More than 18,500 are believed to be working in the seafood processing industry.
As scandals involving corporate giants like Panasonic Corp. and Mitsubishi Motors Corp. — which were each slapped with disciplinary measures for abuses of the program — continue to surface, leaders at Shiogama’s seafood processing firms say they are aware that misuse would endanger their business.
Sasaki said Zengyoren Shokuhin and others in the industry don’t promise a life of luxury to the trainees they bring in, but instead strive to help them adjust to life in Japan and treat them like family.
Many trainees, meanwhile, see the program as a learning experience.
“I want to use what I’ve learned here when I get back home,” Zengyoren Shokuhin’s Sulistyani said. She said she had come prepared when she arrived in Japan, with some knowledge about fish processing and a conversational level of Japanese.
For Kyokuyoshokuhin Co., a frozen food producer headquartered in Shiogama, hiring foreign trainees turned out to be the best option to ensure workforce stability when the firm renovated its factory in the city in 2016.
The firm has been struggling to recruit workers since the 2011 disaster, said Kazuto Usuki, the company’s administrative affairs division manager.
Now, 19 of the 170 workers at the Shiogama factory, which mainly produces food products such as simmered mackerel in miso sauce, grilled mackerel and fried shrimp, hail from either China or Vietnam.
“If they suddenly left the company we would be in trouble,” Usuki said, adding that the firm was planning to accept 10 new Vietnamese trainees later in the year.
But he said his firm was benefiting from the existing training program and that it allows the company to secure the number of workers it needs.
Sasaki, meanwhile, is hoping the Indonesian trainees at his firm will be able to extend their stays for another two years.
But there are lingering questions about the future of the industry and whether the trainee program is a stable solution or a stopgap.

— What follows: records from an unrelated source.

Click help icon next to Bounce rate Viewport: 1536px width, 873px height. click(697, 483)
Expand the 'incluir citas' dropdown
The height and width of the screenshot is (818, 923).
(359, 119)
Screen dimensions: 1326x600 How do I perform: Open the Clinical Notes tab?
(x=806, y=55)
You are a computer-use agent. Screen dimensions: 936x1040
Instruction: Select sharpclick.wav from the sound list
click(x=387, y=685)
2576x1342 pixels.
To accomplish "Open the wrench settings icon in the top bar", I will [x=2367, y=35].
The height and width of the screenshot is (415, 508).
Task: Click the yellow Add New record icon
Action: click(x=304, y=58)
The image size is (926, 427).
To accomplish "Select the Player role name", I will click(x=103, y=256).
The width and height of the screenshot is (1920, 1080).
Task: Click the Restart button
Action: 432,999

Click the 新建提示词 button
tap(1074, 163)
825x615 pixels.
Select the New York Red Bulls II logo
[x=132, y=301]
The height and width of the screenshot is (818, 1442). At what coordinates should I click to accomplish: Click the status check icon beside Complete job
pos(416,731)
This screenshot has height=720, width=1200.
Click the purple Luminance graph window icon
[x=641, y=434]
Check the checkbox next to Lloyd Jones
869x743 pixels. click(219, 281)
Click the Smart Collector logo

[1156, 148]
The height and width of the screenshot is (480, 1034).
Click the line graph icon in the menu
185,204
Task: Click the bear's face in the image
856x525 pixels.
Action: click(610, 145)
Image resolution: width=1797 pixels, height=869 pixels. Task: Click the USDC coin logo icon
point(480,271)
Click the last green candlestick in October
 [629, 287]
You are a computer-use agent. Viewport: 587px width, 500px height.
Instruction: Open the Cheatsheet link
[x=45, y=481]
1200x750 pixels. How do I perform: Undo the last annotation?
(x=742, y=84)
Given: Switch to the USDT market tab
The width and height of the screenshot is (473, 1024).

Both Sasaki and Usuki are skeptical about Japan’s new visa categories for blue-collar workers with certain skills, part of a policy which will come into effect in April allowing foreign trainees to work for an additional five years. They agree the program is still “too vague” for it to be a plan they can keep hanging their hopes on.
Tohoku University’s Fujimoto said that the program cannot guarantee sustainability for their businesses.
The fish processing firms’ recruitment of foreign trainees helped them get back on their feet — but the trainee system will not guarantee them future prosperity, he said.
“It’s like applying a Band-Aid, as these firms won’t have anyone to take the business over,” he said.
Fishery processors will need to seek new strategies locally to make their businesses thrive. Fujimoto envisions a future where young, local aquaculturists take charge of such firms.
Fujimoto’s team is developing a plan to support local firms by better targeting foreign markets and encouraging food-processing businesses to tie up on delivery, seafood imports — and possibly even facilities, workers and other services — to reduce production costs.
He’s hopeful that firms that take on new challenges will survive, but for now, Shiogama will continue its path toward recovery with the helping hands of its foreign staff.
This is a series examining how the northeast and the nation are progressing with efforts to deal with the March 2011 earthquake, tsunami and nuclear crisis.